_SOURCE EXTRACT:_
I attended the 2010 International Makeup Artists Trade Show (IMATS) in Los Angeles a little over a week ago.
While I have wandered many a trade show, this was my first time at the IMATS and I had heard a lot of good things about it. Primarily, I was told that there would be lots of color cosmetics and special effects companies plying their wares at deeply discounted prices.
And ... they were right. There was lots of creative Hollywood-style special effects to observe (the designer for Avatar was on hand, and I got to see the the transformation of Hell Boy). But the bulk of the show seemed to be women in their 20's and 30's purchasing their favorite MAC and similar cosmetics at discounted pricing. And when I say "bulk" I mean it. The place was so swarming it was difficult to move through the aisles!
My last moments at the show were spent watching a makeup artist demo how to switch your daytime look to evening in just a few strokes. The demo was taking place in front of the pink and white banner of the sponsoring brush company. I watched distractedly as the frenzy of the last minute shoppers surged around me. My gaze finally settled not on the model but on the pink banner behind her and even though the day had been instructive, I suddenly felt sad.
All this buying, all this spending, all this energy and not a single dollar of it going for breast cancer research. Nor was there a single banner or handout for these young women who represented the exact demographic needing education on prevention. Based on my very rough estimate of the size of the crowd, at least a thousand of the people in that room were going to receive a diagnosis of breast cancer at some point in their lives, and of course many more would be impacted by the disease in their families. How hard would it have been to incorporate even the smallest nod to issues larger than eye shadow at this incredibly lucrative trade show?
I'm not judging these companies as shallow beauty-mongers. I have no doubt that plenty of people of there would have been happy to do something to round out the experience of the event. What I am saying is that I felt an opportunity was missed. In today's world, where we have so many important things to do, to cure, to save, I was surprised that incorporation of commerce with cause hadn't occurred as a matter of course. I saw it it as a missed opportunity, and it saddened me.
I later shared my feelings with my co-workers and husband. They tried to wrap their heads around mine but the wrapping quickly unraveled. You see, all my co-workers and my husband come from communist Vietnam. Just after the fall of Saigon, life was recast into something dull, dark and dreary with no color in clothing or cosmetics. While Vietnam has since modernized and now fashion and cosmetics are everywhere, this is not true in every country.
"Americans think change happens when it is expressed in buttons, banners, and ribbons", my husband said, "But in the minds of many, the simple act of purchasing a lipstick is an exciting expression of freedom, independence and joy. It is a celebration of the beauty of life. It is cause enough."

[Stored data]
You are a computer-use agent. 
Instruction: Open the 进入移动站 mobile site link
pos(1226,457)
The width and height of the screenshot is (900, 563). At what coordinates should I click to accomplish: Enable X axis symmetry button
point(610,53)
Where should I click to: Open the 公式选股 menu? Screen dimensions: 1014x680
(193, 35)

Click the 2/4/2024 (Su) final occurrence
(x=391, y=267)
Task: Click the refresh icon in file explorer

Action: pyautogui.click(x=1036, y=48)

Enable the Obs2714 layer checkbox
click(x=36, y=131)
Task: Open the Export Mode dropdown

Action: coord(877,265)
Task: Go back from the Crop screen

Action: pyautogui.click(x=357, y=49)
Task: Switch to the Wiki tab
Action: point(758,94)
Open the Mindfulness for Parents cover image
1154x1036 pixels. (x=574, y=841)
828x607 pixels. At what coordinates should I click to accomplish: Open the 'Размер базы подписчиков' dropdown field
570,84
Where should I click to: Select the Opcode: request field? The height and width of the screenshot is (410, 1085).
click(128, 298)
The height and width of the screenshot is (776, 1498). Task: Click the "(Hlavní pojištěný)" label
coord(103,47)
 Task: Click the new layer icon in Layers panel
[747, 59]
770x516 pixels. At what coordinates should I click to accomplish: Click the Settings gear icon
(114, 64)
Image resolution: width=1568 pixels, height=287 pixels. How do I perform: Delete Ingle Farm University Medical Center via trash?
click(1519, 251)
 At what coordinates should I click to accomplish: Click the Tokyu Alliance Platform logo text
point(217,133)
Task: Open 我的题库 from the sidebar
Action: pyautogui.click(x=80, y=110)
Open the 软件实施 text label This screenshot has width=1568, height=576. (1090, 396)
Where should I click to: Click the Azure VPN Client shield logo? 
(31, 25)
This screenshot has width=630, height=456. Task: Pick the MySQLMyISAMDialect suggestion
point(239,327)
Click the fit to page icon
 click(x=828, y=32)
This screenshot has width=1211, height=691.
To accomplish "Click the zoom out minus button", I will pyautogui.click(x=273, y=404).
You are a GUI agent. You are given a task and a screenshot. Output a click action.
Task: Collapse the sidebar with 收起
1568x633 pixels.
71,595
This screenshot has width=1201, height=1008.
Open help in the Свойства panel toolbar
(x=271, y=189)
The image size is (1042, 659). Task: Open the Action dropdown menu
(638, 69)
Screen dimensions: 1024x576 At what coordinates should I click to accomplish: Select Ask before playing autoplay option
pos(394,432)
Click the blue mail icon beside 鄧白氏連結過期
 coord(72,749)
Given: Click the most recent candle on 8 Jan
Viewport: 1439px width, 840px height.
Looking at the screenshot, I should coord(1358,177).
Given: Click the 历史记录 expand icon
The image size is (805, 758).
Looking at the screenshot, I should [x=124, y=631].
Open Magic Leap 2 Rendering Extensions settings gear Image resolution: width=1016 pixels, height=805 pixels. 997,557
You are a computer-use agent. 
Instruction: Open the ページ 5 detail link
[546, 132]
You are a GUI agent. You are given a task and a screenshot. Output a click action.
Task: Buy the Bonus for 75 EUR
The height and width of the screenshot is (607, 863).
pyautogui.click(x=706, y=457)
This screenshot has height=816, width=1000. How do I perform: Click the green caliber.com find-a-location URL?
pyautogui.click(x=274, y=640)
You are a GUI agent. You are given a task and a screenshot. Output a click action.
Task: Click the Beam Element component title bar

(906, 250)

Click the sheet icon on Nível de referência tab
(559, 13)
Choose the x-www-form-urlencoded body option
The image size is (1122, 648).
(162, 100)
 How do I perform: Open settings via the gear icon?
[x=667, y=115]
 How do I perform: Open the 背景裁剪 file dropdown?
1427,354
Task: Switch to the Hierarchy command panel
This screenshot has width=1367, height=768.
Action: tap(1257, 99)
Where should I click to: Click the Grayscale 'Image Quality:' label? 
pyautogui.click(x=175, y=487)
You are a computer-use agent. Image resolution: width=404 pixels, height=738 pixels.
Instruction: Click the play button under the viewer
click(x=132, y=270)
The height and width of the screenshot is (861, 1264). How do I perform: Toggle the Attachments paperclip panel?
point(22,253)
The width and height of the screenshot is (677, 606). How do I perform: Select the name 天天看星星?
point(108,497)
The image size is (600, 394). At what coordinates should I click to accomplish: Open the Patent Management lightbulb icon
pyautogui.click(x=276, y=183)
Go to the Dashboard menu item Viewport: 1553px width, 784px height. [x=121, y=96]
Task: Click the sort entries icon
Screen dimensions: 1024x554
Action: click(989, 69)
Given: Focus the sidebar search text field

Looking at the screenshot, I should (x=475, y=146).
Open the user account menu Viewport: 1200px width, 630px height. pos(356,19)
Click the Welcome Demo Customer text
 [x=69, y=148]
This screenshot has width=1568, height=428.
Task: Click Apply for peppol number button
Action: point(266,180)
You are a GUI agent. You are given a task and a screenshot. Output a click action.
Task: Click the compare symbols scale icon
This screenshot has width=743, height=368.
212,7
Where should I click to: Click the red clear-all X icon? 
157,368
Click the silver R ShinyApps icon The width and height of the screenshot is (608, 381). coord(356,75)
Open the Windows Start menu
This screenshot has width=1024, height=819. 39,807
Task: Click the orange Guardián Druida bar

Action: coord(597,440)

_WHAT THIS EXERCISE ASKS:_
1 - Answer these questions from the IMATS account:
(a) In which city was the 2010 trade show held?
(b) What colors was the banner of the sponsoring brush company?
(c) Where do the writer's co-workers and husband come from?
2 - Repeat the IMATS account from "And ... they" to "suddenly felt sad.".
The records have no connection to the text.

_LIST OF SOLUTIONS:_
1 -
(a) Los Angeles
(b) Pink and white
(c) Communist Vietnam

2 -
And ... they were right. There was lots of creative Hollywood-style special effects to observe (the designer for Avatar was on hand, and I got to see the the transformation of Hell Boy). But the bulk of the show seemed to be women in their 20's and 30's purchasing their favorite MAC and similar cosmetics at discounted pricing. And when I say "bulk" I mean it. The place was so swarming it was difficult to move through the aisles!
My last moments at the show were spent watching a makeup artist demo how to switch your daytime look to evening in just a few strokes. The demo was taking place in front of the pink and white banner of the sponsoring brush company. I watched distractedly as the frenzy of the last minute shoppers surged around me. My gaze finally settled not on the model but on the pink banner behind her and even though the day had been instructive, I suddenly felt sad.